Scanning Micro X-ray Fluorescence (μXRF) as an Effective Tool in Quantifying Fe Dissolution in LiFePO4 Cells: Towards a Mechanistic Understanding of Fe Dissolution

Abstract

Lithium iron phosphate (LiFePO4, or LFP) is a widely used cathode material in Li-ion cells due to its improved safety and low cost relative to other materials such as LiNixMnyCozO2 (x + y + z = 1, NMC). To improve the calendar life of LFP cells, an investigation of their failure mechanisms is necessary. Herein, we use scanning micro X-ray fluorescence (μXRF) to study Fe dissolution from LFP and deposition on the graphite electrode, which is thought to be a contributor to capacity fade. The impacts of the vinylene carbonate (VC) electrolyte additive, cycling conditions, and water content in the positive electrode on Fe dissolution were studied.
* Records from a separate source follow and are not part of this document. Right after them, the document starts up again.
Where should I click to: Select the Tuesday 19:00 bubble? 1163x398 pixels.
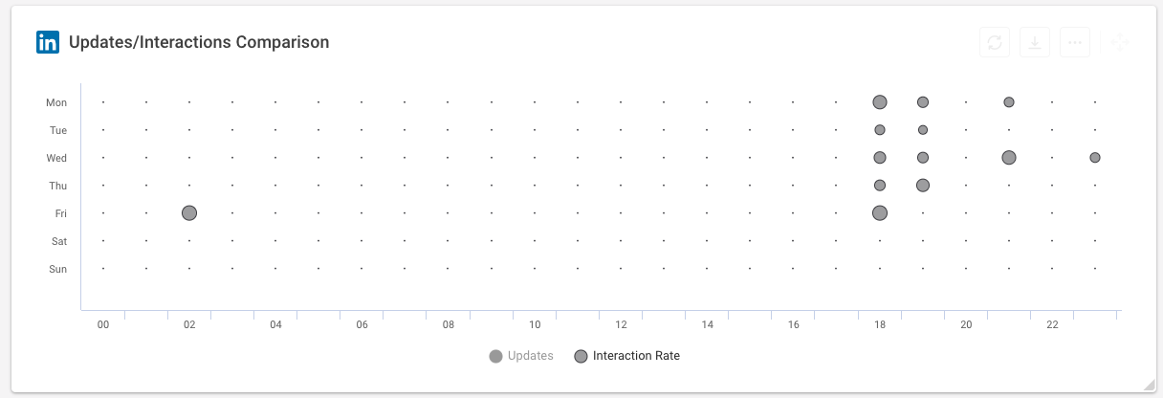923,129
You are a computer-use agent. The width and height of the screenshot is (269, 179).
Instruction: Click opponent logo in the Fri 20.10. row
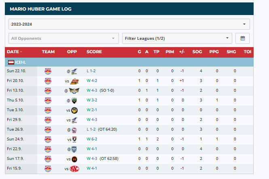tap(74, 81)
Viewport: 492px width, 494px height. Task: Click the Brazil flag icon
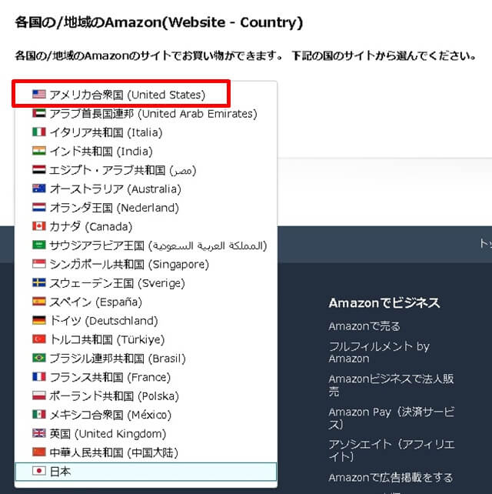coord(39,359)
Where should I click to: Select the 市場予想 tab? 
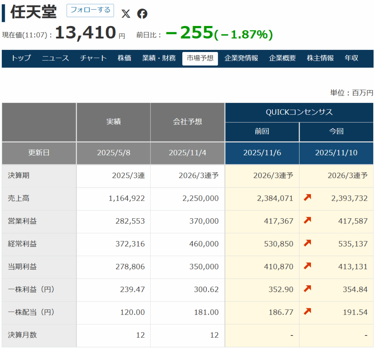pos(200,58)
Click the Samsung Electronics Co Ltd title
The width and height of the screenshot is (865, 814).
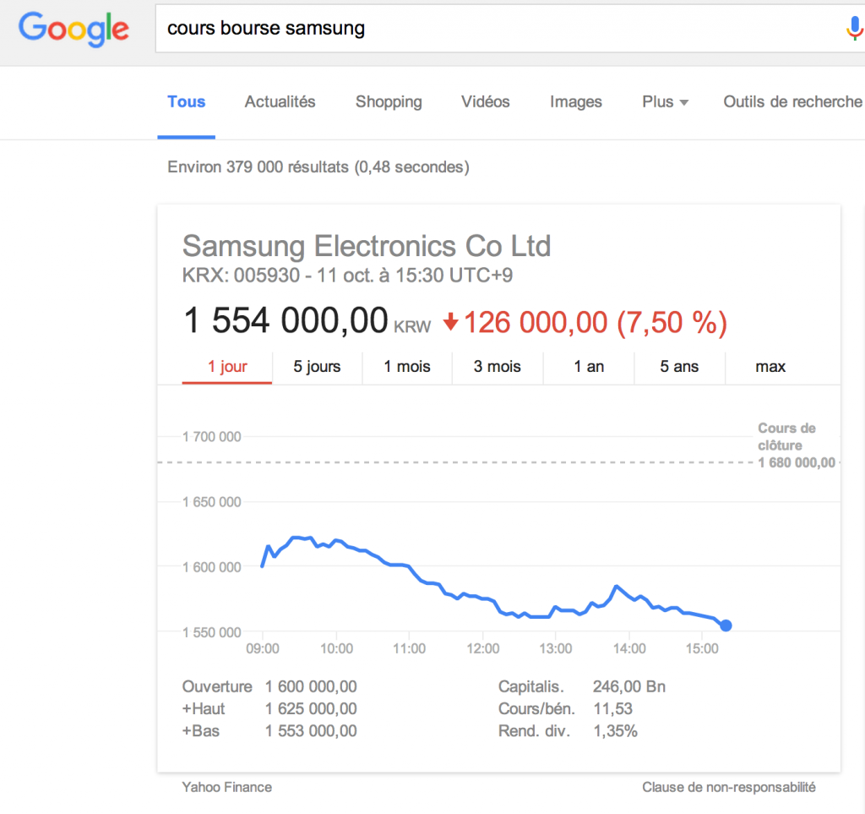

There was no significant correlation between Fe dissolution and capacity fade found. Furthermore, we proposed that gas generation concomitant with Fe dissolution might be due to the reduction of the organic species coordinating Fe2+ when they reach the negative electrode. Localized regions of increased Fe loading on the anode surface were found, which corresponded to regions with slight non-uniformities in stack pressure or current density. This work demonstrates the effectiveness of μXRF in quantifying transition metal (TM) dissolution in Li-ion cells without any sample treatments that might mask valuable information such as element spatial distribution.